Saved data entries
╭──
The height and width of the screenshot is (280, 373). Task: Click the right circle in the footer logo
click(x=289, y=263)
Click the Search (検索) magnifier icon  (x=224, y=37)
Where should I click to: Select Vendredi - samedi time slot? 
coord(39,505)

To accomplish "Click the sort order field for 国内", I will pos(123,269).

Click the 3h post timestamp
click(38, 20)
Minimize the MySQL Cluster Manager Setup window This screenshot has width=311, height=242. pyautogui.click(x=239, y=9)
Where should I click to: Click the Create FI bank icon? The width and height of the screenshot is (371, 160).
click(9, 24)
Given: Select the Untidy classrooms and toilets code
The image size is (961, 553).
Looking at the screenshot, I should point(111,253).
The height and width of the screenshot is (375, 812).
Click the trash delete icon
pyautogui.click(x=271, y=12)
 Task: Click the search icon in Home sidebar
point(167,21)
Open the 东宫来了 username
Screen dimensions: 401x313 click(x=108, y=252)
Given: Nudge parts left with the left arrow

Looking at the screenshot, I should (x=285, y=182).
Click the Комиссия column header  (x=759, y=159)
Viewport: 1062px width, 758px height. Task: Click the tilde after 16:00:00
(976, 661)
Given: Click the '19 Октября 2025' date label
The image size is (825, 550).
╰──
Write out again, exactly as they appear above, the lines from the one containing "The image size is (961, 553)." to the final line, and only those.

The image size is (961, 553).
Looking at the screenshot, I should point(111,253).
The height and width of the screenshot is (375, 812).
Click the trash delete icon
pyautogui.click(x=271, y=12)
 Task: Click the search icon in Home sidebar
point(167,21)
Open the 东宫来了 username
Screen dimensions: 401x313 click(x=108, y=252)
Given: Nudge parts left with the left arrow

Looking at the screenshot, I should (x=285, y=182).
Click the Комиссия column header  (x=759, y=159)
Viewport: 1062px width, 758px height. Task: Click the tilde after 16:00:00
(976, 661)
Given: Click the '19 Октября 2025' date label
The image size is (825, 550).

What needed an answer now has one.